## Task material
Start of Block

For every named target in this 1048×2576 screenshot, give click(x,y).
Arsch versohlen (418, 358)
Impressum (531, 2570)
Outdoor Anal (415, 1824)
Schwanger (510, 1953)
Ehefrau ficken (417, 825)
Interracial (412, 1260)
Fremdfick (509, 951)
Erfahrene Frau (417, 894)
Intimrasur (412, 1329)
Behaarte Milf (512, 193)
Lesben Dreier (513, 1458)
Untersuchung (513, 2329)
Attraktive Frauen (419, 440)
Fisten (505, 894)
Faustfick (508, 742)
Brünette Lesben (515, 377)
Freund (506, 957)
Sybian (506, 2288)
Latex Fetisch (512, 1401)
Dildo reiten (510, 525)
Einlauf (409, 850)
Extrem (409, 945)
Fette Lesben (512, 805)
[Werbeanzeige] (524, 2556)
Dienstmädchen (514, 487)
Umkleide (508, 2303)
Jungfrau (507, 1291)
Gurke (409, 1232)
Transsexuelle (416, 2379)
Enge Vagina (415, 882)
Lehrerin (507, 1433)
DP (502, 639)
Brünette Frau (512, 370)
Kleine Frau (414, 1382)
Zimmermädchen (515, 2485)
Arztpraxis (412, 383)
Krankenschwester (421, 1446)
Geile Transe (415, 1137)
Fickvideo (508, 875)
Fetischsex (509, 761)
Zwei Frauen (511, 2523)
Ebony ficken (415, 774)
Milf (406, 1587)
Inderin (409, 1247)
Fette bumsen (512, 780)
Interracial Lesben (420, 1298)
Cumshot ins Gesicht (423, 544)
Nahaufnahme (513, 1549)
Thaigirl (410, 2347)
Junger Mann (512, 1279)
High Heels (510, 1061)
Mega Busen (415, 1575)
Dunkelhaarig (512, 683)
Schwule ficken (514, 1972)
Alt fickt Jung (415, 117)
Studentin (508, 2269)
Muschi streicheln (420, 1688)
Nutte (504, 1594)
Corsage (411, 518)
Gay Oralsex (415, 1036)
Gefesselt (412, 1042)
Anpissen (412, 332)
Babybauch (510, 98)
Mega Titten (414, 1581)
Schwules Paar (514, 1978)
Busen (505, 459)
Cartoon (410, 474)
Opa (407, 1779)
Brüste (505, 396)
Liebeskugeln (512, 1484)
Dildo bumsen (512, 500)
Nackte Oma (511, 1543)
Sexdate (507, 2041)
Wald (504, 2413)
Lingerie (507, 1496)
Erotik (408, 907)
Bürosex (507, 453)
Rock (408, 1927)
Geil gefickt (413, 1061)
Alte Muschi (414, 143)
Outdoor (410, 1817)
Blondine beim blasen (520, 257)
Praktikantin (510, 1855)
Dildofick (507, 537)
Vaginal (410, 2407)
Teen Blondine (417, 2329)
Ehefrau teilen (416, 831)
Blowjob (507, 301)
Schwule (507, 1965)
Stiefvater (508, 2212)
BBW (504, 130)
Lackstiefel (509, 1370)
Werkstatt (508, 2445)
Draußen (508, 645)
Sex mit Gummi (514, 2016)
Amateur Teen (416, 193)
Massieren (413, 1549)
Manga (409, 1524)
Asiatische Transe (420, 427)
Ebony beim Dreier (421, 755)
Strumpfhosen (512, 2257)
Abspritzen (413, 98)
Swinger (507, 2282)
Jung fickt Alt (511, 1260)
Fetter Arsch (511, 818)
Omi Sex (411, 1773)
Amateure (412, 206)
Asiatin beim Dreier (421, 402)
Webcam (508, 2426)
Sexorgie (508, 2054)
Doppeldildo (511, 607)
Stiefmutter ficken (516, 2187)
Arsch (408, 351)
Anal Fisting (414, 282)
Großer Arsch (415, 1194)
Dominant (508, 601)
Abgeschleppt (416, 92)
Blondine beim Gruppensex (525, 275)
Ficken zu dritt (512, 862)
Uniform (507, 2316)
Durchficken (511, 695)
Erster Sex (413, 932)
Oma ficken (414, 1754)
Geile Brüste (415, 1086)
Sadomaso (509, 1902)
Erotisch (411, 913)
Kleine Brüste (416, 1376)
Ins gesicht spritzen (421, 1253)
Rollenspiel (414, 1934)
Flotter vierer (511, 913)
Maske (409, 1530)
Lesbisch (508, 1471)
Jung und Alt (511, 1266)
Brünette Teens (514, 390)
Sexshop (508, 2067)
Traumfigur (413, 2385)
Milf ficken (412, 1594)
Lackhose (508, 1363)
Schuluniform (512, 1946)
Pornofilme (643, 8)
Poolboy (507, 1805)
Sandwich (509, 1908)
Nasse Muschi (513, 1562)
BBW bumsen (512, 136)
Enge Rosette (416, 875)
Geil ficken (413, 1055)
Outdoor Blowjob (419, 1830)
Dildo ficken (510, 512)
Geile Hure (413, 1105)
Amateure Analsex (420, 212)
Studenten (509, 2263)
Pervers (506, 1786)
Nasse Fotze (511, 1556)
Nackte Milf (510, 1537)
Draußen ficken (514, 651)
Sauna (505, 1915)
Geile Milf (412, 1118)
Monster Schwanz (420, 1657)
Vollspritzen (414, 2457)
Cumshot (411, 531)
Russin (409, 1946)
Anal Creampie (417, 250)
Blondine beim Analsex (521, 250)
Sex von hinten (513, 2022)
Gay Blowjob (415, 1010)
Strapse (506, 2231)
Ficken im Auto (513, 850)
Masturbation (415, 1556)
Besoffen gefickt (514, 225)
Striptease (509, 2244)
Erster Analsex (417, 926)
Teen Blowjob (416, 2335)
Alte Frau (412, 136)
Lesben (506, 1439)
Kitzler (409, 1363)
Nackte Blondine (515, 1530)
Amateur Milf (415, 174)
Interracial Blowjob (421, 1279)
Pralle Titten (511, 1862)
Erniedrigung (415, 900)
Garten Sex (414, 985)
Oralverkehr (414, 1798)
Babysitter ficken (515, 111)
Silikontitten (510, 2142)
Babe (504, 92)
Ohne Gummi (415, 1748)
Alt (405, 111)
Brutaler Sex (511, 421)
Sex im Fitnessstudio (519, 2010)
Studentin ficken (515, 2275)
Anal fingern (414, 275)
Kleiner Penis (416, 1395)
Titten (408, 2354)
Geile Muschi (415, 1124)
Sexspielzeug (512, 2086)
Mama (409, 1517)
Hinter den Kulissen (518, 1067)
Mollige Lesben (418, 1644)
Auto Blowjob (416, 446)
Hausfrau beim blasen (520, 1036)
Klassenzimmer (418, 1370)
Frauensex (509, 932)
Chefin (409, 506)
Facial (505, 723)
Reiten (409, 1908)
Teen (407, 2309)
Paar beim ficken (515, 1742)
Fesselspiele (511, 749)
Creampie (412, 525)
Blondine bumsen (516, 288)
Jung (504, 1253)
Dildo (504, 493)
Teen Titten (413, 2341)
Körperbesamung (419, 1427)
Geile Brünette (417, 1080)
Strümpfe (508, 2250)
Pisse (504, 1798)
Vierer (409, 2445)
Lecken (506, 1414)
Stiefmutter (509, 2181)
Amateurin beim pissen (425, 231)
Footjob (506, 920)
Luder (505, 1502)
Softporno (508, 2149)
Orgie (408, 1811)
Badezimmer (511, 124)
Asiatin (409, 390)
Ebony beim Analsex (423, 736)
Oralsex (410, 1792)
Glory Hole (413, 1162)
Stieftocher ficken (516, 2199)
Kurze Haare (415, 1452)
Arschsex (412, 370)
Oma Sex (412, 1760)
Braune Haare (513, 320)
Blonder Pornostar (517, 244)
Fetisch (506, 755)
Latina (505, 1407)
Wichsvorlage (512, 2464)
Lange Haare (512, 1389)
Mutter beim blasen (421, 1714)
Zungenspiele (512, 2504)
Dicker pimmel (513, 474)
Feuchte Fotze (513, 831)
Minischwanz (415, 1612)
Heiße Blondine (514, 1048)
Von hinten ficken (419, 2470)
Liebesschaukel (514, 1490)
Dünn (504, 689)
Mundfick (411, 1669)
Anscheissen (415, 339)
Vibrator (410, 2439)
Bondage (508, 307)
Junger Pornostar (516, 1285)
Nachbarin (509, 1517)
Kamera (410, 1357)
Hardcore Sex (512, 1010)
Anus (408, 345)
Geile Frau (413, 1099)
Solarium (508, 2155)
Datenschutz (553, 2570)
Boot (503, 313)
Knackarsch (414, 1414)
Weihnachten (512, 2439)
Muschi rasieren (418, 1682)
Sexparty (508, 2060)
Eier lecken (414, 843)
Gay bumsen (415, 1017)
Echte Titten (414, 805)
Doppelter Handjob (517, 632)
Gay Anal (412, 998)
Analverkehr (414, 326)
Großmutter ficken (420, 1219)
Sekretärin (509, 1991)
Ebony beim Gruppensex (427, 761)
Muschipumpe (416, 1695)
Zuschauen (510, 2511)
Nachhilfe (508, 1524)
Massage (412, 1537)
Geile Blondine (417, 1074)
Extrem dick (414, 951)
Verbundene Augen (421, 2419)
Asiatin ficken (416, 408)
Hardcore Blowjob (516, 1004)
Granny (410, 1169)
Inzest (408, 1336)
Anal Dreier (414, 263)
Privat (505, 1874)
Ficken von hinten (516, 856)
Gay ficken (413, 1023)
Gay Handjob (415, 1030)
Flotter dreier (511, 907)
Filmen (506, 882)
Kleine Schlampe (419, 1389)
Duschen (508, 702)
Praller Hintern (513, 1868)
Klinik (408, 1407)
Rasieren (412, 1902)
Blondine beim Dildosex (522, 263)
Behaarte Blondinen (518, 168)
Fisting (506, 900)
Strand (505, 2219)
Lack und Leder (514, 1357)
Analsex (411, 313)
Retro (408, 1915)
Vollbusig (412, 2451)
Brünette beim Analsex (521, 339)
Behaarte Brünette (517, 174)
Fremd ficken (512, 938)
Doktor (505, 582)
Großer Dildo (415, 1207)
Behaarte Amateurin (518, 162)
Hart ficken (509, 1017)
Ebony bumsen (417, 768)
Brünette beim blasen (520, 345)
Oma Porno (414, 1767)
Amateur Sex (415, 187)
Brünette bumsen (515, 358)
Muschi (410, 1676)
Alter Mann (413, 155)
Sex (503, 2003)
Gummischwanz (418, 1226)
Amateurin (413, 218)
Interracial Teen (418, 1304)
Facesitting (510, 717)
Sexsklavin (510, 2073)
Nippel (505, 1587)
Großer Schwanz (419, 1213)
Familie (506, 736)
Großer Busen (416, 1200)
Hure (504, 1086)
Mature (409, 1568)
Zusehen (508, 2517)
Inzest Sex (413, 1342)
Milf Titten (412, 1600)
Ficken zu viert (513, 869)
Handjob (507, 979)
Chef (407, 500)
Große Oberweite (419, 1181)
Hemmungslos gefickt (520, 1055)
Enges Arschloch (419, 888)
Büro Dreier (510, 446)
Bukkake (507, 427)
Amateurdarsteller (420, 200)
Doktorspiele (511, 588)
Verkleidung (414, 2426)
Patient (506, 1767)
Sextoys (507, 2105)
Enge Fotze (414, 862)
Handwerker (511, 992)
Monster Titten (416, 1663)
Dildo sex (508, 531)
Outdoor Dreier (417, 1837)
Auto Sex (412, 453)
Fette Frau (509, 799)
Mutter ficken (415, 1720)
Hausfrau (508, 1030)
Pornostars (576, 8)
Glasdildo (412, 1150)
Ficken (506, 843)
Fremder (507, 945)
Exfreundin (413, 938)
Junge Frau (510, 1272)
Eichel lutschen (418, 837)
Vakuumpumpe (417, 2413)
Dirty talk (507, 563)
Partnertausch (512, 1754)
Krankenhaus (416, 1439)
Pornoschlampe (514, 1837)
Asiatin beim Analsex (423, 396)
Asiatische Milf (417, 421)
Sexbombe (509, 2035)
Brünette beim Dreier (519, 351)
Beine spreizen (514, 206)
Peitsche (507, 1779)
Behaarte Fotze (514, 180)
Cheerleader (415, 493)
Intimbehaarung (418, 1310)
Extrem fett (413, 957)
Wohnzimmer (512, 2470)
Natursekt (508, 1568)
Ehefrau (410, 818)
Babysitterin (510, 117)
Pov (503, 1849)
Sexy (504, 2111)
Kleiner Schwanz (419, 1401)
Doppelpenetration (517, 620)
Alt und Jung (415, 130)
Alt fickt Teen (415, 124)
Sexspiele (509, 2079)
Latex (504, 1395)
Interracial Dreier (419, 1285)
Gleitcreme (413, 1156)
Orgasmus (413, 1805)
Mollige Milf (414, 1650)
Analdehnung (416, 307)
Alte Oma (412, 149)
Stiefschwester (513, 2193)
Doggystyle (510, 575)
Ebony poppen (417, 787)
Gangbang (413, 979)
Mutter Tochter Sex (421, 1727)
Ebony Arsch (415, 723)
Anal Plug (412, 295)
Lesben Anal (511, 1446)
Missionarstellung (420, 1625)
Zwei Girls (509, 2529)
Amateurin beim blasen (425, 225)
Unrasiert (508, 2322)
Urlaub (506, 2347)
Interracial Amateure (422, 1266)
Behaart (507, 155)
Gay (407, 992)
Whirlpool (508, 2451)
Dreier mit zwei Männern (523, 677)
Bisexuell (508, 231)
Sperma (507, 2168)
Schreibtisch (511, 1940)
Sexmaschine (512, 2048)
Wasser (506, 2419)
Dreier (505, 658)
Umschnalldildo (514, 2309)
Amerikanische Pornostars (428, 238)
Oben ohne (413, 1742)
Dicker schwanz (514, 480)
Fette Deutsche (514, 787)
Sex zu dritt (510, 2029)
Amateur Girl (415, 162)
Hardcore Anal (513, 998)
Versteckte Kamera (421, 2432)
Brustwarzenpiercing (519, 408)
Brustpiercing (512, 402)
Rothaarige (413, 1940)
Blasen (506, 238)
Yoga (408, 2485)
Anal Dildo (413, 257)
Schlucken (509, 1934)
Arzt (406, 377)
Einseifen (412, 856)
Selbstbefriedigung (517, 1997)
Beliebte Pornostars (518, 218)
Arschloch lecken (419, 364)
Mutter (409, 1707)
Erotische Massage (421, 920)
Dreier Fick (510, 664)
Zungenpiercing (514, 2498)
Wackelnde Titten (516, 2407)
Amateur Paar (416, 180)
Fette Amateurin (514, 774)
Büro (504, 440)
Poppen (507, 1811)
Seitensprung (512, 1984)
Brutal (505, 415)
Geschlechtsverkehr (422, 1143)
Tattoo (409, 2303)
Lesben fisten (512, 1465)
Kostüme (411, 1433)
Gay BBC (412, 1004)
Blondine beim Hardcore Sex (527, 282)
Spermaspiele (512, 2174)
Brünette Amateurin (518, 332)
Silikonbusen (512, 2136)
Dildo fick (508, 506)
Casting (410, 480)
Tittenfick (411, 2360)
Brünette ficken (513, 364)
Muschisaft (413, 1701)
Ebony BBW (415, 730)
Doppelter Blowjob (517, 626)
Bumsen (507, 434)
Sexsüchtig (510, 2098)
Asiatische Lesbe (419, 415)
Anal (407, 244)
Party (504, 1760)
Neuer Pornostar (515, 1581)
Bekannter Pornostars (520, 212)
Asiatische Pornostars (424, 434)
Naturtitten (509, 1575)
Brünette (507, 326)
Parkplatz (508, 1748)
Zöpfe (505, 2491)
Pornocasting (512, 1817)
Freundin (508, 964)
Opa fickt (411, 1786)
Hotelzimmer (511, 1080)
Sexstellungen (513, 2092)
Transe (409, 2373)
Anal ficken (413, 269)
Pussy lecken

End of Block

## What you need to do
From the data above, output exactly the lines between the one containing "Stiefmutter ficken (516, 2187)" and the one containing "Monster Schwanz (420, 1657)", counting both of them.

## Finished task
Stiefmutter ficken (516, 2187)
Arsch (408, 351)
Anal Fisting (414, 282)
Großer Arsch (415, 1194)
Dominant (508, 601)
Abgeschleppt (416, 92)
Blondine beim Gruppensex (525, 275)
Ficken zu dritt (512, 862)
Uniform (507, 2316)
Durchficken (511, 695)
Erster Sex (413, 932)
Oma ficken (414, 1754)
Geile Brüste (415, 1086)
Sadomaso (509, 1902)
Erotisch (411, 913)
Kleine Brüste (416, 1376)
Ins gesicht spritzen (421, 1253)
Rollenspiel (414, 1934)
Flotter vierer (511, 913)
Maske (409, 1530)
Lesbisch (508, 1471)
Jung und Alt (511, 1266)
Brünette Teens (514, 390)
Sexshop (508, 2067)
Traumfigur (413, 2385)
Milf ficken (412, 1594)
Lackhose (508, 1363)
Schuluniform (512, 1946)
Pornofilme (643, 8)
Poolboy (507, 1805)
Sandwich (509, 1908)
Nasse Muschi (513, 1562)
BBW bumsen (512, 136)
Enge Rosette (416, 875)
Geil ficken (413, 1055)
Outdoor Blowjob (419, 1830)
Dildo ficken (510, 512)
Geile Hure (413, 1105)
Amateure Analsex (420, 212)
Studenten (509, 2263)
Pervers (506, 1786)
Nasse Fotze (511, 1556)
Nackte Milf (510, 1537)
Draußen ficken (514, 651)
Sauna (505, 1915)
Geile Milf (412, 1118)
Monster Schwanz (420, 1657)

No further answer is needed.